Clean Your Streams Day 21

by Hannah Smith
(Perrysburg, Ohio)

Visitor Story: In September 2017, Partners for Clean Streams hosted the 21st Annual Clean Your Streams Day in Northwest Ohio. This program is a concentrated regional cleanup effort that galvanizes 1,000 volunteers each year.

In the past year alone, Clean Your Streams Day removed 23,789 pounds of debris from local waterways, including 94 tires. Volunteers spread out across 69 cleanup sites, covering over 25 miles of riverbank. Groups and individuals of all ages, backgrounds, and affiliations united to give back to the waterways that give us so much.

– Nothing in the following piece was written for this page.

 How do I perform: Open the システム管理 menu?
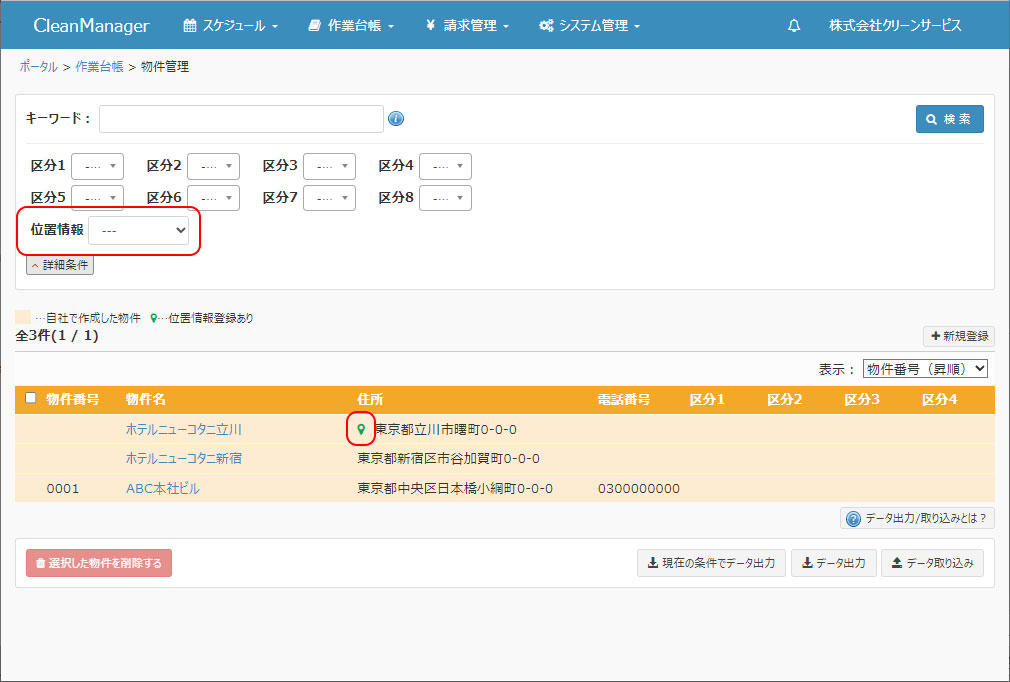point(589,26)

Data from this cleanup is collected and submitted to the International Coastal Conservancy's database in order to track what and how much debris is polluting our water systems. With this information, we hope to make policy changes that can prevent pollution at the source. Until then, Partners for Clean Streams will focus on getting the trash out of the water and people into them.

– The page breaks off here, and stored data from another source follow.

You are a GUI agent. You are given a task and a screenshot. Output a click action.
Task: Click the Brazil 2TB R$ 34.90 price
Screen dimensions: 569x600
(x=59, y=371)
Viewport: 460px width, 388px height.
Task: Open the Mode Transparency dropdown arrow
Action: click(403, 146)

Editors Comment: Thanks so much for sharing that story with us. We hope this will inspire some others to get busy.

As our other visitors can see, it requires a fair amount of organization to mount a stream clean up of this magnitude. Arranging for disposal of the debris, recruiting 1,000 volunteers, telling them where they can best help, keeping track of their contact information, answering questions, doing your best to make sure people have gloves and appropriate footwear and sunscreen, and more can keep an organizing committee quite busy.

But look at the results! The data collection aspect of this seems especially worthwhile, although that too must be the subject of advance planning or it won’t happen.

Partners for Clean Streams seems really on top of it, but others of you will want to take note that you need to really publicize your results. Heaps of trash are quite photogenic, and you should be sure to recruit your local television stations to give you coverage and take full advantage of social media. Our hope and belief is that this visual feedback makes a few people stop and think before they just dump something directly into a stream or toss it on the stream bank so that it eventually winds up in a stream.

Don’t you wonder why people dispose of their tires in a stream? We suppose they are doing that to avoid the tire disposal fees that may be in effect in their area. Sometimes cities will offer a tire amnesty day, with free disposal of any tires people may have lying around the basement or garage. We would like to see more of that occurring; watershed groups could definitely help organize this, especially when more than one municipality is involved.

Thanks for sharing this.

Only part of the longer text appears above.